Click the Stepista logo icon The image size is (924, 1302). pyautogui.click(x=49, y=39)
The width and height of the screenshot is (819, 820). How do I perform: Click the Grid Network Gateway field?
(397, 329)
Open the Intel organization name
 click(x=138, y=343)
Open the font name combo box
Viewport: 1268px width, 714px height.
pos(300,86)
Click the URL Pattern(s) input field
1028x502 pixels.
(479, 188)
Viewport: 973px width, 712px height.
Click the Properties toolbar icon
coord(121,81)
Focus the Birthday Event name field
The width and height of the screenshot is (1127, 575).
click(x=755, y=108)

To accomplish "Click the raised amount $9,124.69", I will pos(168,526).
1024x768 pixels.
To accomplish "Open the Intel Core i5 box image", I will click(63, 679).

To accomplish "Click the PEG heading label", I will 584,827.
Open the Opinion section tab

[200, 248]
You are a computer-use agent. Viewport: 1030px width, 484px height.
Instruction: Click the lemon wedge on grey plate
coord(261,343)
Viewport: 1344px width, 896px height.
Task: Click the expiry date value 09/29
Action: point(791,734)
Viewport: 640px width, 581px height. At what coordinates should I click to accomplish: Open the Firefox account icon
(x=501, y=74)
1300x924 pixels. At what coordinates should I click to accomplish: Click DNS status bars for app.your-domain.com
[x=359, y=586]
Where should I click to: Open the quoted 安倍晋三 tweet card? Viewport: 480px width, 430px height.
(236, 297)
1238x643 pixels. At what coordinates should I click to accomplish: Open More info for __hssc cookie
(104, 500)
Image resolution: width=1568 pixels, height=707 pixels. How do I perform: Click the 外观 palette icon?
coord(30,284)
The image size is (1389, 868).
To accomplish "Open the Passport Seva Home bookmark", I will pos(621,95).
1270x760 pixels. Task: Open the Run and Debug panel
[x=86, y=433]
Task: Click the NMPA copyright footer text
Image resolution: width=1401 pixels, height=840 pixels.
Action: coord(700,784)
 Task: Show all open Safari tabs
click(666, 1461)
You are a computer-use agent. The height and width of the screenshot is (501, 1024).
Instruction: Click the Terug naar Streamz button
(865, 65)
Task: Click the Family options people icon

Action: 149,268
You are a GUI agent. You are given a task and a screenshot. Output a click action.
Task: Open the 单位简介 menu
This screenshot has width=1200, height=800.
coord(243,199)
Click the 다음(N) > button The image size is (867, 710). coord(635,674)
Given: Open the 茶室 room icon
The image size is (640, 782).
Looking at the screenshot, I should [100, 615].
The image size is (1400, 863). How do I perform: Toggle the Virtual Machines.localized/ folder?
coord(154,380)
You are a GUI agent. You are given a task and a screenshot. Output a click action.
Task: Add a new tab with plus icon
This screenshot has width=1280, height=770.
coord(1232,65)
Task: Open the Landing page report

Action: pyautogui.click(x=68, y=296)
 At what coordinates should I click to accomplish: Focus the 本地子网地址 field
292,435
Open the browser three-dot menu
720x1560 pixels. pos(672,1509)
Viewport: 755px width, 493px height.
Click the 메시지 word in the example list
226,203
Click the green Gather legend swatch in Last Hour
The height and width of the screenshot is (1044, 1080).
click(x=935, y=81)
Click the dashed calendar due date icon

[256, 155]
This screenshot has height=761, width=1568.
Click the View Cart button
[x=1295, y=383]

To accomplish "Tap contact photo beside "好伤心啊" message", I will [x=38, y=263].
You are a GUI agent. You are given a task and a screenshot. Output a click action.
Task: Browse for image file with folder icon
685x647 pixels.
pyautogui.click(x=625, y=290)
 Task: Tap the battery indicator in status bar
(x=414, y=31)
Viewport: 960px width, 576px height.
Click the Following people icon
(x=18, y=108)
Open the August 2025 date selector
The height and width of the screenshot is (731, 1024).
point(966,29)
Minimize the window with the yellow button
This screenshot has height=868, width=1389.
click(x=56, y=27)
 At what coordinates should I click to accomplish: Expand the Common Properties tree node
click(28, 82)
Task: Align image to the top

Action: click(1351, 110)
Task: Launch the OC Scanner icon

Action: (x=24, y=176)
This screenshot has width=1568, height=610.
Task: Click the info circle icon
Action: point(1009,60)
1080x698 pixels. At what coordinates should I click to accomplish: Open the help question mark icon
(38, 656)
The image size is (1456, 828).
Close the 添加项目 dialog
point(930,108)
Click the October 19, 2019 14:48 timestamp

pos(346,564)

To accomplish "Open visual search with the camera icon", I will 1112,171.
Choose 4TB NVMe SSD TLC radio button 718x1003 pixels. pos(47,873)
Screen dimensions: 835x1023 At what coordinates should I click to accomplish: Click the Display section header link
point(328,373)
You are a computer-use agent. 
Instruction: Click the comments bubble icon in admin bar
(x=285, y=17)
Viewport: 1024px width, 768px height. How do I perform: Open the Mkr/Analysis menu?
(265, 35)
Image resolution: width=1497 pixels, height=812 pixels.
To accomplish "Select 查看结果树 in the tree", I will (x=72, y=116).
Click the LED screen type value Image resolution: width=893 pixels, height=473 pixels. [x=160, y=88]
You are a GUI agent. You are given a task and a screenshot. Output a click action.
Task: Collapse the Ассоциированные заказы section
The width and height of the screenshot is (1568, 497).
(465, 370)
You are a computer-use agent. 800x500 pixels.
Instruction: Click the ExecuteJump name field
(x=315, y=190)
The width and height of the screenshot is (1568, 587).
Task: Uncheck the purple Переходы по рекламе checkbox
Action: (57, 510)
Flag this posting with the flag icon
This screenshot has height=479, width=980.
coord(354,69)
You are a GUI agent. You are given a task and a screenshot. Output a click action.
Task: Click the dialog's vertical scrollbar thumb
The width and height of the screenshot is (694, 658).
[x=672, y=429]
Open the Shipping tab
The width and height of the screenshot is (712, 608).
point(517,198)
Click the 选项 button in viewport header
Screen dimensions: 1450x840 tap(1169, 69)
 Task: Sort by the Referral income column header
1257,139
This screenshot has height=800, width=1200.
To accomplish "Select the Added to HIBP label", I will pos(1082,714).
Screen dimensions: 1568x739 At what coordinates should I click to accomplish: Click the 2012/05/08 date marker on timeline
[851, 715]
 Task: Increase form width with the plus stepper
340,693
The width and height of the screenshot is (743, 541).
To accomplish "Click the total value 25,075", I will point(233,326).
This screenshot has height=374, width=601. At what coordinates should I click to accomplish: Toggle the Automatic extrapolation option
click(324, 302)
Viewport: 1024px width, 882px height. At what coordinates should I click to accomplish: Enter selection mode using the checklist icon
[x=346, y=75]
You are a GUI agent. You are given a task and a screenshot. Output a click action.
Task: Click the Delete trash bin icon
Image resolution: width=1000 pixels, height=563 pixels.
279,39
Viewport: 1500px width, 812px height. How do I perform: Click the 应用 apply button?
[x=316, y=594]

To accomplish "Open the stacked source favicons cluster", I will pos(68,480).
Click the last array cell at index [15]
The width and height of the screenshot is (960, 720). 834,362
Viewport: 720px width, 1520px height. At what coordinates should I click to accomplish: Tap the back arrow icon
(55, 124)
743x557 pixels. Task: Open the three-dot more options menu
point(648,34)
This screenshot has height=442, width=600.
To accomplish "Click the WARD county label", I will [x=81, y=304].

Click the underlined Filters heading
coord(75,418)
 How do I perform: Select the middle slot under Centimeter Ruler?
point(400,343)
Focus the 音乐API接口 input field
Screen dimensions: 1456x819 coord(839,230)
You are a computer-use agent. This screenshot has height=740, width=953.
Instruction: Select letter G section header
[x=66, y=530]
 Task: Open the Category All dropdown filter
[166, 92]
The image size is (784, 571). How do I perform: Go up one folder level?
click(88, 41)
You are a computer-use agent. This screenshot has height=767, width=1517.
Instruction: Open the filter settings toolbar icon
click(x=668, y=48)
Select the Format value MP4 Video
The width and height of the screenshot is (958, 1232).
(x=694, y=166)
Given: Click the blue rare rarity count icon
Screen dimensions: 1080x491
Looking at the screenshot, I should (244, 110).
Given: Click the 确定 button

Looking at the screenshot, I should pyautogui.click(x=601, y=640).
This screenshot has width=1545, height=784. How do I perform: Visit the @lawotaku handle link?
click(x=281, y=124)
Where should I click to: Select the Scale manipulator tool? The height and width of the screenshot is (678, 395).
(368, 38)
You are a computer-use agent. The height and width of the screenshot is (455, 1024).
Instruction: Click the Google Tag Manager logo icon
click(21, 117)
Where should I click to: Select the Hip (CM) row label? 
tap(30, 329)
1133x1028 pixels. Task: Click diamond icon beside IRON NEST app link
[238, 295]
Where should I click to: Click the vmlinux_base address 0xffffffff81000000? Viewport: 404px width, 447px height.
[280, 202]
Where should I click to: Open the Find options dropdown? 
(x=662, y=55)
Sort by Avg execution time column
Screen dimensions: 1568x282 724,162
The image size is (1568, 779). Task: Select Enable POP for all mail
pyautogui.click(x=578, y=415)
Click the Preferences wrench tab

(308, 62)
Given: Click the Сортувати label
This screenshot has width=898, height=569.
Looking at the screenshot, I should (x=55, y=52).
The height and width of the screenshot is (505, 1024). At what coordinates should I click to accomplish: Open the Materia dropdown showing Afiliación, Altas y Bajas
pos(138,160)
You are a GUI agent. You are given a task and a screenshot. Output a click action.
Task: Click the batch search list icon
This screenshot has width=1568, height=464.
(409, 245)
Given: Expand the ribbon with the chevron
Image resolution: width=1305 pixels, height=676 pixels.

▬▬▬

What is expected =>
Wherever the word "search" turns up in the material, copy the whole line.

Result for this exercise =>
To accomplish "Open visual search with the camera icon", I will 1112,171.
Task: Click the batch search list icon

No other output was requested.